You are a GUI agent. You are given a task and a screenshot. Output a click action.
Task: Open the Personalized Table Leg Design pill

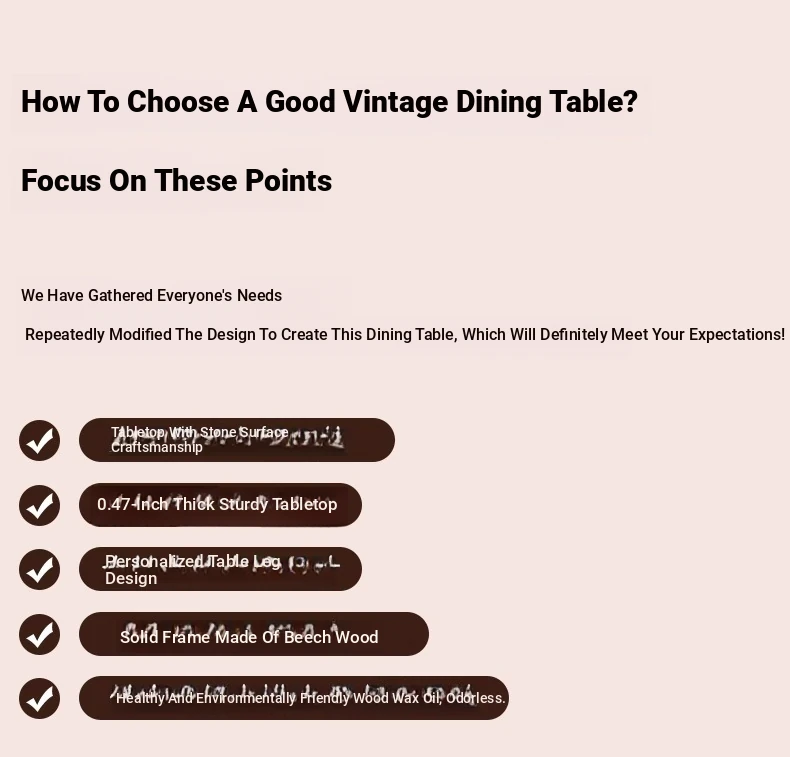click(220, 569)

---

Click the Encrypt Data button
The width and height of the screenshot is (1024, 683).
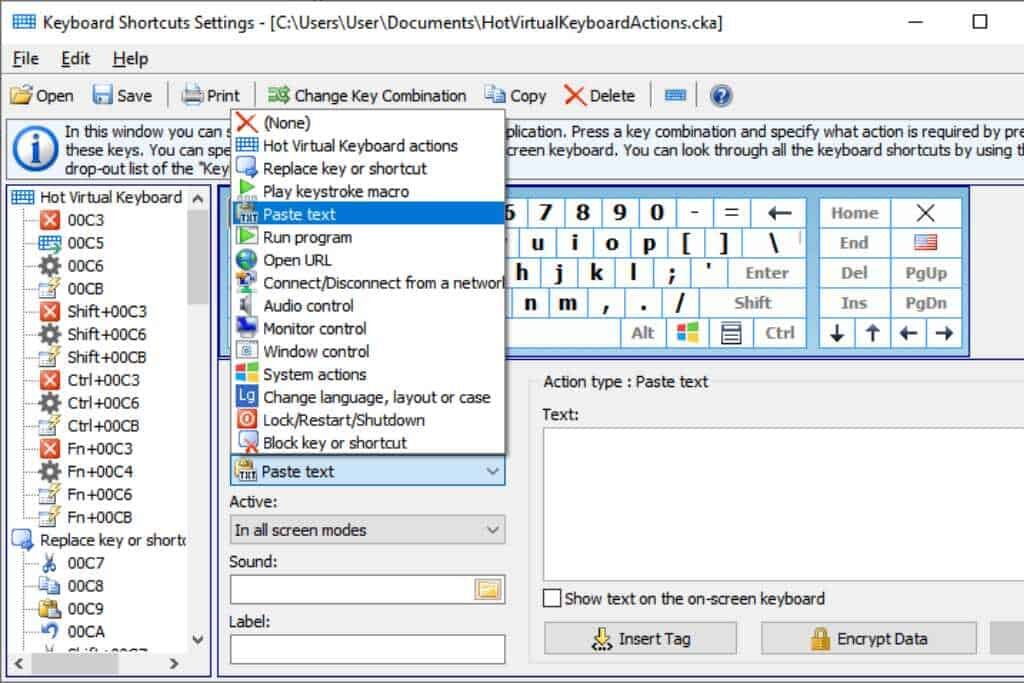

## EXERCISE DESCRIPTION
Output the lines above exactly, but only those between the line holding "Click the Encrypt Data button" and the line holding "The width and", inclusive.

## FINISHED EXERCISE
Click the Encrypt Data button
The width and height of the screenshot is (1024, 683).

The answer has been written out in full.